INFORMATION PROVIDED:
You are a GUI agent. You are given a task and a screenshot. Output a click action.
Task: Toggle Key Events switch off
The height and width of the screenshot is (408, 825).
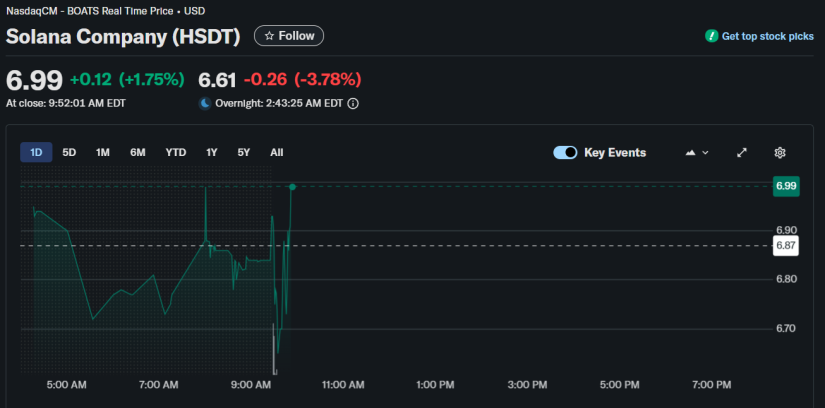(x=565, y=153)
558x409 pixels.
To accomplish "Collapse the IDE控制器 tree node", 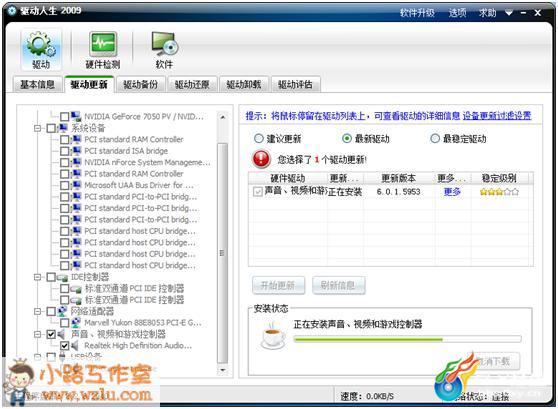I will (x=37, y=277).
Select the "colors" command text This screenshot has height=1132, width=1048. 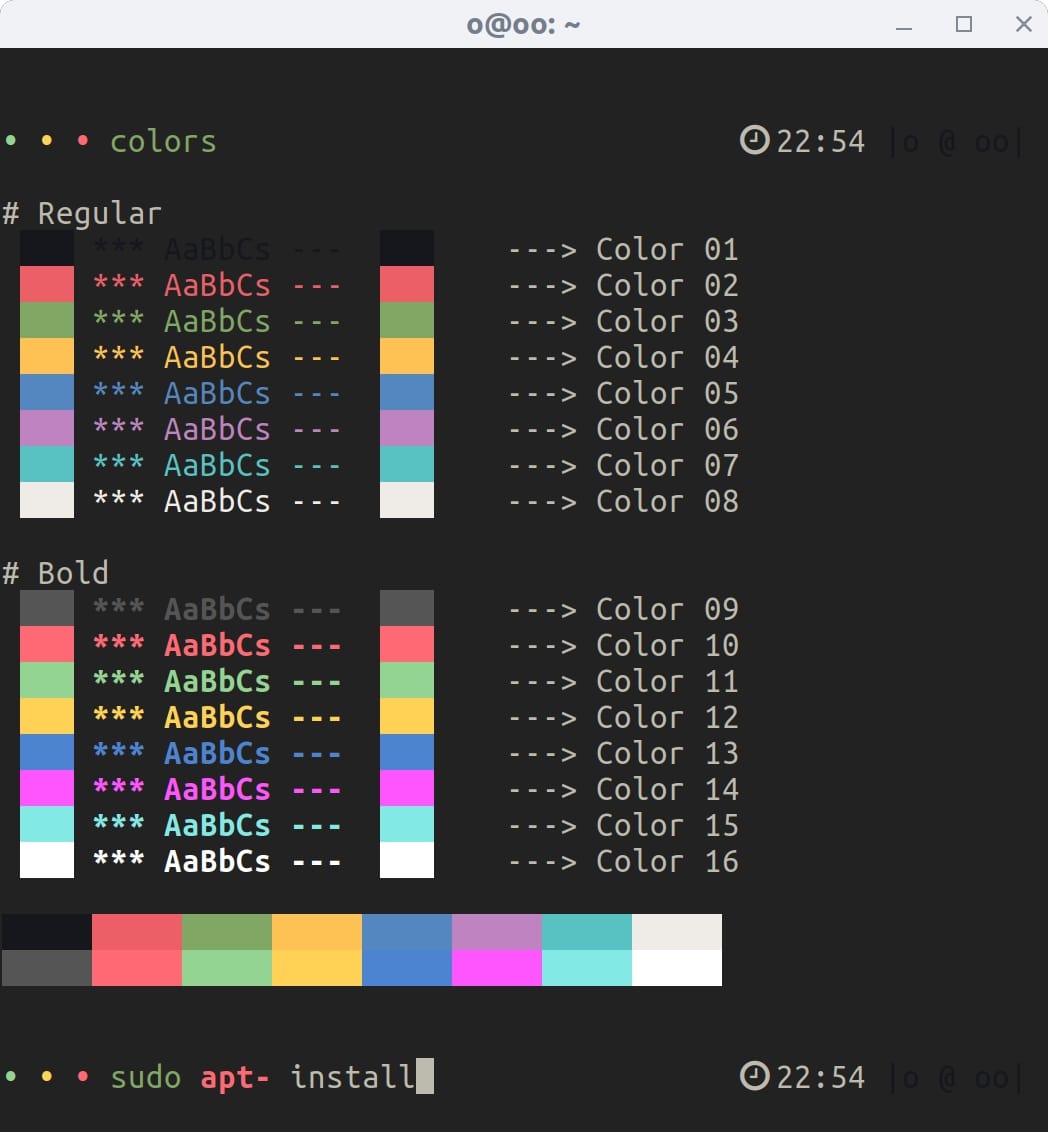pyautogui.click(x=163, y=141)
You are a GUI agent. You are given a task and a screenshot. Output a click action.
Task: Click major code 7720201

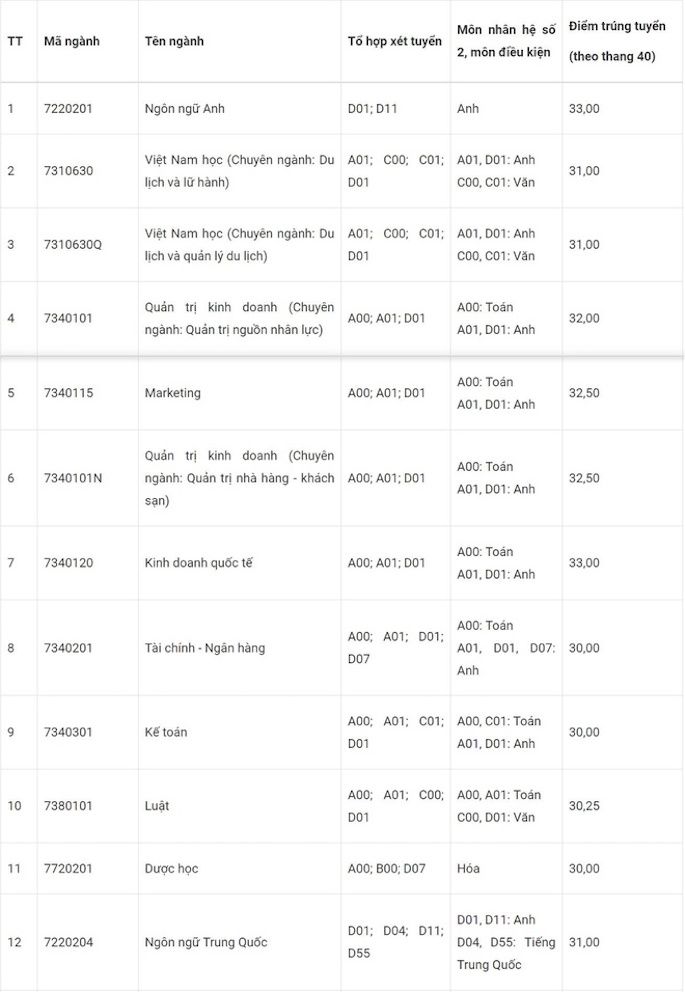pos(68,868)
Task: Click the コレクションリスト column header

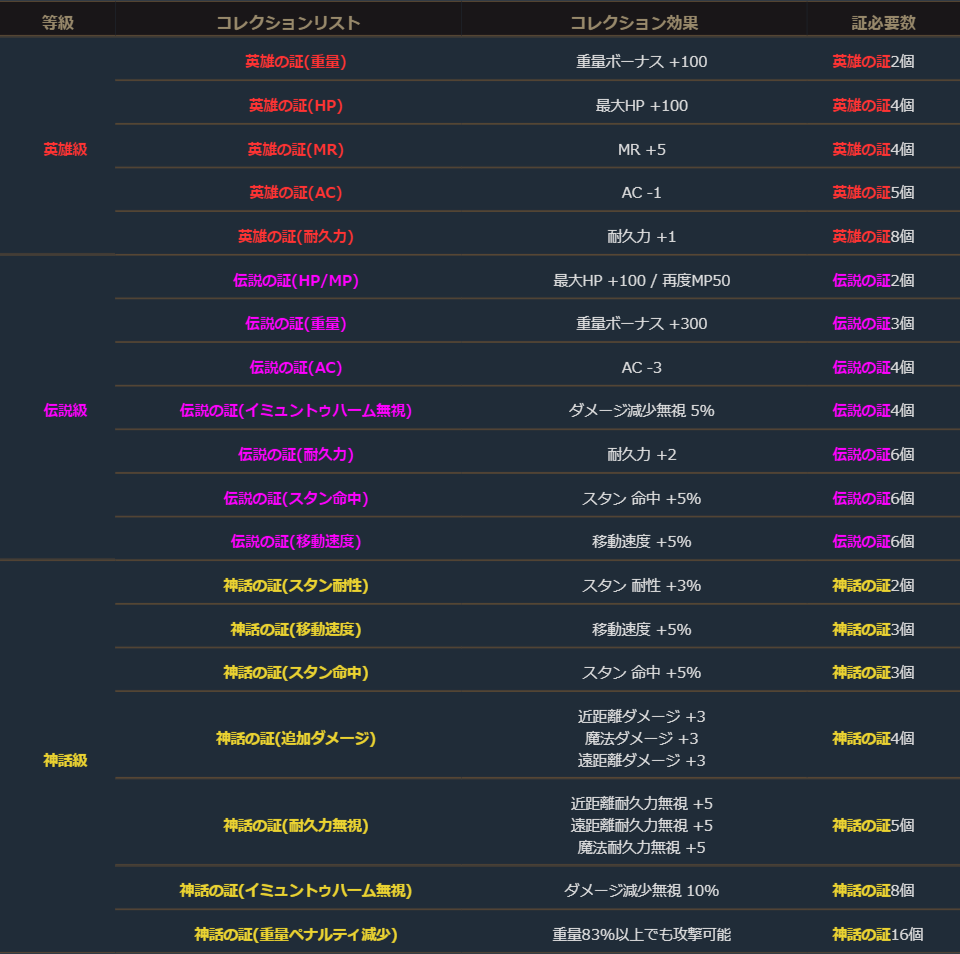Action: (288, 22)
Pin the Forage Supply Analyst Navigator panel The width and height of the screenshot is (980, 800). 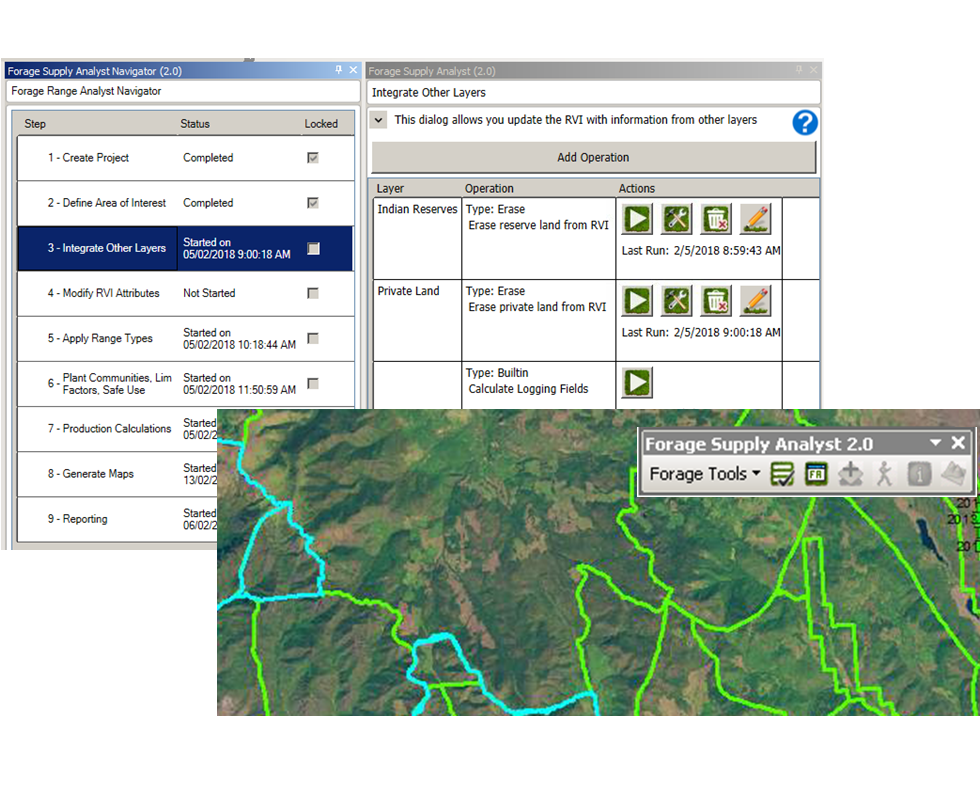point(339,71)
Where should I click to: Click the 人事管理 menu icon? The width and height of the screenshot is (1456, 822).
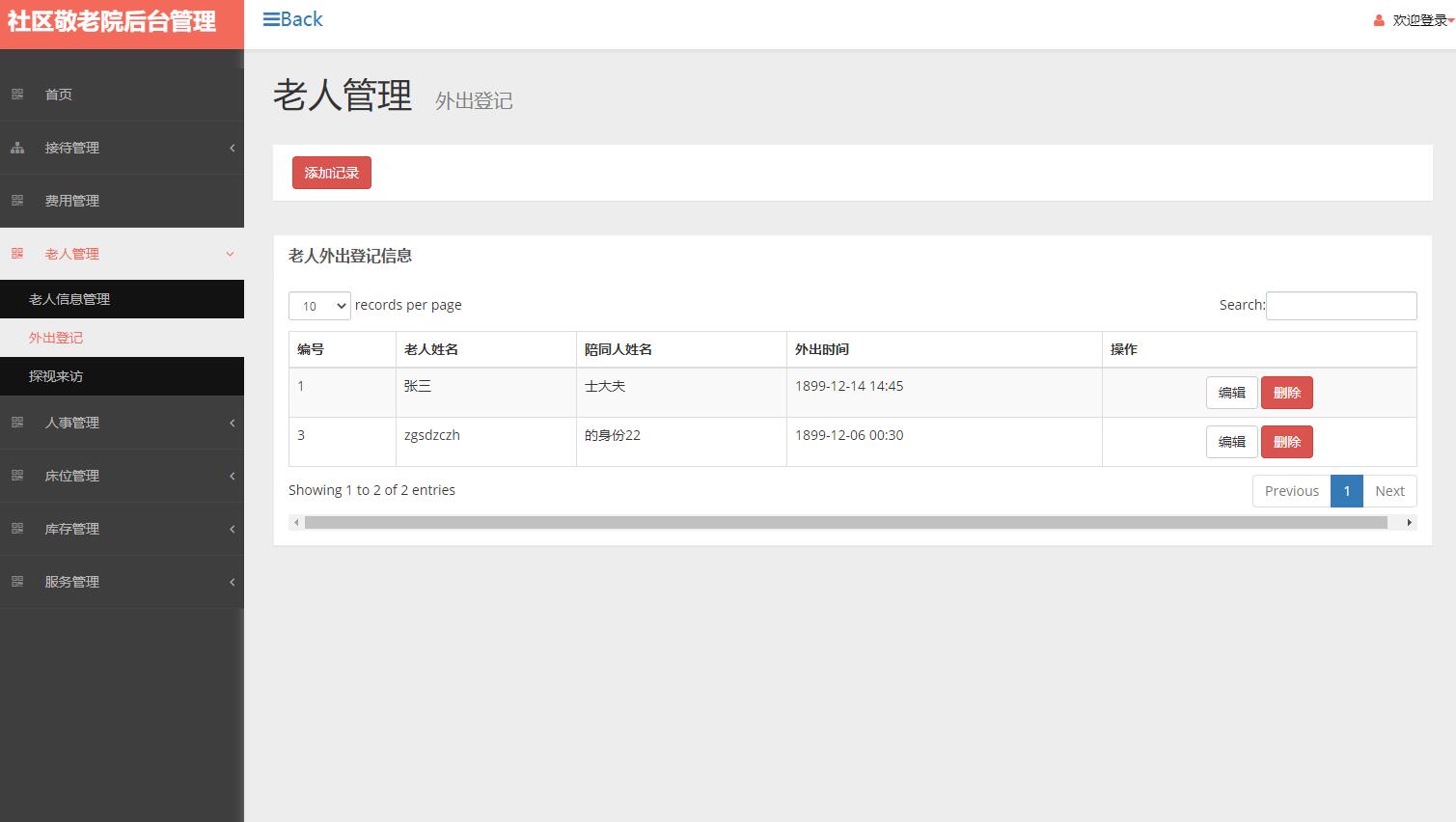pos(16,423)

PROBLEM DETAILS:
Leaving the pictures out, give again word for word each line from the one holding "Where should I" through the end of the records.

OUTPUT FOR THIS EXERCISE:
Where should I click to: Click the 人事管理 menu icon? The width and height of the screenshot is (1456, 822).
pos(16,423)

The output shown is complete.